**ABOUT THIS EXERCISE**
Go through the listing beneath this task and return every line that carries the string "plus".

___ TASK INPUTS ___

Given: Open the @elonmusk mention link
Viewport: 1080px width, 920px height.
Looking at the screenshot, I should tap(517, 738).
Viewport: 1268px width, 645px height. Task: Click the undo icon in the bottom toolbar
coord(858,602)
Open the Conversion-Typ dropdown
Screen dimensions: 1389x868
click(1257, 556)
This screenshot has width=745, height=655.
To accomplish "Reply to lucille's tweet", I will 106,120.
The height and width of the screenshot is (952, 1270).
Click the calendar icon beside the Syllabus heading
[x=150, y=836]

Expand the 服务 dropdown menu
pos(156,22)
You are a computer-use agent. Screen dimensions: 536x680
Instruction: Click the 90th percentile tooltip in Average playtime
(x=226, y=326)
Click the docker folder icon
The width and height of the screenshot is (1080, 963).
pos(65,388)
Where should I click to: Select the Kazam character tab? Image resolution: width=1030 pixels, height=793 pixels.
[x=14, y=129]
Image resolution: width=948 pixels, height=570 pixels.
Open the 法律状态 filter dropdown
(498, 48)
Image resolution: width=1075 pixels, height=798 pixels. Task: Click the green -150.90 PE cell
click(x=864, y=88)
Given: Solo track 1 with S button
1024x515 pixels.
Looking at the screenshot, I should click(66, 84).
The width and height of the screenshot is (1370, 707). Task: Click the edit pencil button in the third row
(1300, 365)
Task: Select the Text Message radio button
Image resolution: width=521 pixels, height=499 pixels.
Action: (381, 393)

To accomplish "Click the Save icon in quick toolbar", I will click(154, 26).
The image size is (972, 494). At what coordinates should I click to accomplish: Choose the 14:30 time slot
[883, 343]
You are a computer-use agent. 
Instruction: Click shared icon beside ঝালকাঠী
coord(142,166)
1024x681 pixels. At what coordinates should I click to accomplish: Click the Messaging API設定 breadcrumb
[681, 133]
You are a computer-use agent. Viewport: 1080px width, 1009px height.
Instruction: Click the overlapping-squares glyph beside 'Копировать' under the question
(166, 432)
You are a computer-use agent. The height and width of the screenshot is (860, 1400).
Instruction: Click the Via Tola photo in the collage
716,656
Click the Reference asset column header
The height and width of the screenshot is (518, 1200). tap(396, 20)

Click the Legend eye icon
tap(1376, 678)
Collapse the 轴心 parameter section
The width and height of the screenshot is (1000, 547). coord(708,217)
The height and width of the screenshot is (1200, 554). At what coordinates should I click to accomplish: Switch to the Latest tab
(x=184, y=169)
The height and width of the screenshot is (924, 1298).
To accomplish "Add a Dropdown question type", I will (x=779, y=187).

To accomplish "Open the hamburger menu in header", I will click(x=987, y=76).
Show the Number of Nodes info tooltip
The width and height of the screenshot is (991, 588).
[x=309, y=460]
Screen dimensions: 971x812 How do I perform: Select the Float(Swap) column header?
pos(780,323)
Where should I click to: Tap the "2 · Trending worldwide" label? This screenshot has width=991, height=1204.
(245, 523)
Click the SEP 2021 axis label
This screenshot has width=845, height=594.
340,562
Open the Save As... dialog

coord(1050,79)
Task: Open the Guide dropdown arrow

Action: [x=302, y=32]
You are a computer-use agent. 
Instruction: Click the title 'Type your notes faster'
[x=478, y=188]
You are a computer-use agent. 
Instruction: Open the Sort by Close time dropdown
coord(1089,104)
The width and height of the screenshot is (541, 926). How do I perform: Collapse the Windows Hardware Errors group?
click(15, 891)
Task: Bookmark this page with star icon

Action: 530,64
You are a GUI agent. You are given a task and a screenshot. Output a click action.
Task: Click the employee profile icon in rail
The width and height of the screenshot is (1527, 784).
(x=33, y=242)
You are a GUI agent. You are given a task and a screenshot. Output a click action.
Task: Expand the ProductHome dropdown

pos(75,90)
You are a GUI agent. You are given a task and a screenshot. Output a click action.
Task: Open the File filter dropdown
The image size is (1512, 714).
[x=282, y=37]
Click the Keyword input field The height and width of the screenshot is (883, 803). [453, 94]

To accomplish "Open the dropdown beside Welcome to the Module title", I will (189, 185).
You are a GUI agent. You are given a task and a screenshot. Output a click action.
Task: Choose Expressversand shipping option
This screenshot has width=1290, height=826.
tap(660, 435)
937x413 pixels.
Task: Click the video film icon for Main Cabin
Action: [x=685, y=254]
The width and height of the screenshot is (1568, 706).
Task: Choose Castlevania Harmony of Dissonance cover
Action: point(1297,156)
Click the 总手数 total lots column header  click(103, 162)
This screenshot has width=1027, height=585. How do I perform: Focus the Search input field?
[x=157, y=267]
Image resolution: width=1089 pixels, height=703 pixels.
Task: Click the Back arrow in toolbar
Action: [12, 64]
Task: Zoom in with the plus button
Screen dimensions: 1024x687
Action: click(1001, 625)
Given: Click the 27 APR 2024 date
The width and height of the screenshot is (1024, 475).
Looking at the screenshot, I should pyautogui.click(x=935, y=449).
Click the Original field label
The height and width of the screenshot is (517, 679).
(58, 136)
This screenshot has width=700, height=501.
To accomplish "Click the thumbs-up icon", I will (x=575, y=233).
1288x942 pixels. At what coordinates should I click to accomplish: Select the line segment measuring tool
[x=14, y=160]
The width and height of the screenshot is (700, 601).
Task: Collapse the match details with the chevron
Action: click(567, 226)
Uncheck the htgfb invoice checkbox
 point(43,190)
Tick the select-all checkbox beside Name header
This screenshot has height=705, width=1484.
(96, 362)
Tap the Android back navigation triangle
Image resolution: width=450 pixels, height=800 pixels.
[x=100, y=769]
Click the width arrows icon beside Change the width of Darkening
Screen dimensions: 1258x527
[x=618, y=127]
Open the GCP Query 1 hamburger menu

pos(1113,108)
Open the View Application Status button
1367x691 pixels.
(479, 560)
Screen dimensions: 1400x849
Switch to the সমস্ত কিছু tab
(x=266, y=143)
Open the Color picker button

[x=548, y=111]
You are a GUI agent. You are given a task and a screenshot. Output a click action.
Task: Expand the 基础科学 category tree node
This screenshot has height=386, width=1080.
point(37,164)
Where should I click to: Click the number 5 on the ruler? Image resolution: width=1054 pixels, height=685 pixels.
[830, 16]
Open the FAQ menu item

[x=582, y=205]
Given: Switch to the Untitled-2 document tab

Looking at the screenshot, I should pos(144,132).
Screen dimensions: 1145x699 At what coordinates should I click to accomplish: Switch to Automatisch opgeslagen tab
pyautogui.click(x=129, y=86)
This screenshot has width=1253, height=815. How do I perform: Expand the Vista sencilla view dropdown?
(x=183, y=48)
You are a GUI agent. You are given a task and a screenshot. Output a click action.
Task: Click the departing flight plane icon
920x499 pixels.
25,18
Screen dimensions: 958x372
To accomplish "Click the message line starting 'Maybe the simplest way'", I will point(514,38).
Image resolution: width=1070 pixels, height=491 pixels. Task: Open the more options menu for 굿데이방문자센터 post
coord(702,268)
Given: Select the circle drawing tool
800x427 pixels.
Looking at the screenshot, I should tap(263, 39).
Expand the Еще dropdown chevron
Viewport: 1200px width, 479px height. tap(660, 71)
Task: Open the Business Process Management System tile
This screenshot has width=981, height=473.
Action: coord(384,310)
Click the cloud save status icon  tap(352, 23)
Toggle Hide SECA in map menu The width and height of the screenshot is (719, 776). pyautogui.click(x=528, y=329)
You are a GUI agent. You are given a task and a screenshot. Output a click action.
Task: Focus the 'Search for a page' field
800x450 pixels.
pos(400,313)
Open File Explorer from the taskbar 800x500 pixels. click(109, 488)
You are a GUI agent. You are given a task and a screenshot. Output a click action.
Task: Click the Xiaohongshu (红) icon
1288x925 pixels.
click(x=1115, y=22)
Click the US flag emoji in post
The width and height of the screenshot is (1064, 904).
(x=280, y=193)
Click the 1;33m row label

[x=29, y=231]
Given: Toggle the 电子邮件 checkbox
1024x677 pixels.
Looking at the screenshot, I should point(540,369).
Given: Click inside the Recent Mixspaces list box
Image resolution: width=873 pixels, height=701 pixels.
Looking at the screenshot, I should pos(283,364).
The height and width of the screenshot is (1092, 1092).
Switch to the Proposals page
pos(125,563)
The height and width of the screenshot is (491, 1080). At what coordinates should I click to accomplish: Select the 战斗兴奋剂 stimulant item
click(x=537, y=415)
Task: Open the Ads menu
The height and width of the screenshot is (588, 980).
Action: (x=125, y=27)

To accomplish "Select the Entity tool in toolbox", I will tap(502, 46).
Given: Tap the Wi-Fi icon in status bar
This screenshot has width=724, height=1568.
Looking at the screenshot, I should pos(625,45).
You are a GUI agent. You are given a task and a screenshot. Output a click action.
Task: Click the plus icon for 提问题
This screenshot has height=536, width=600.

___

**RESULT FOR THIS TASK**
Task: Zoom in with the plus button
Task: Click the plus icon for 提问题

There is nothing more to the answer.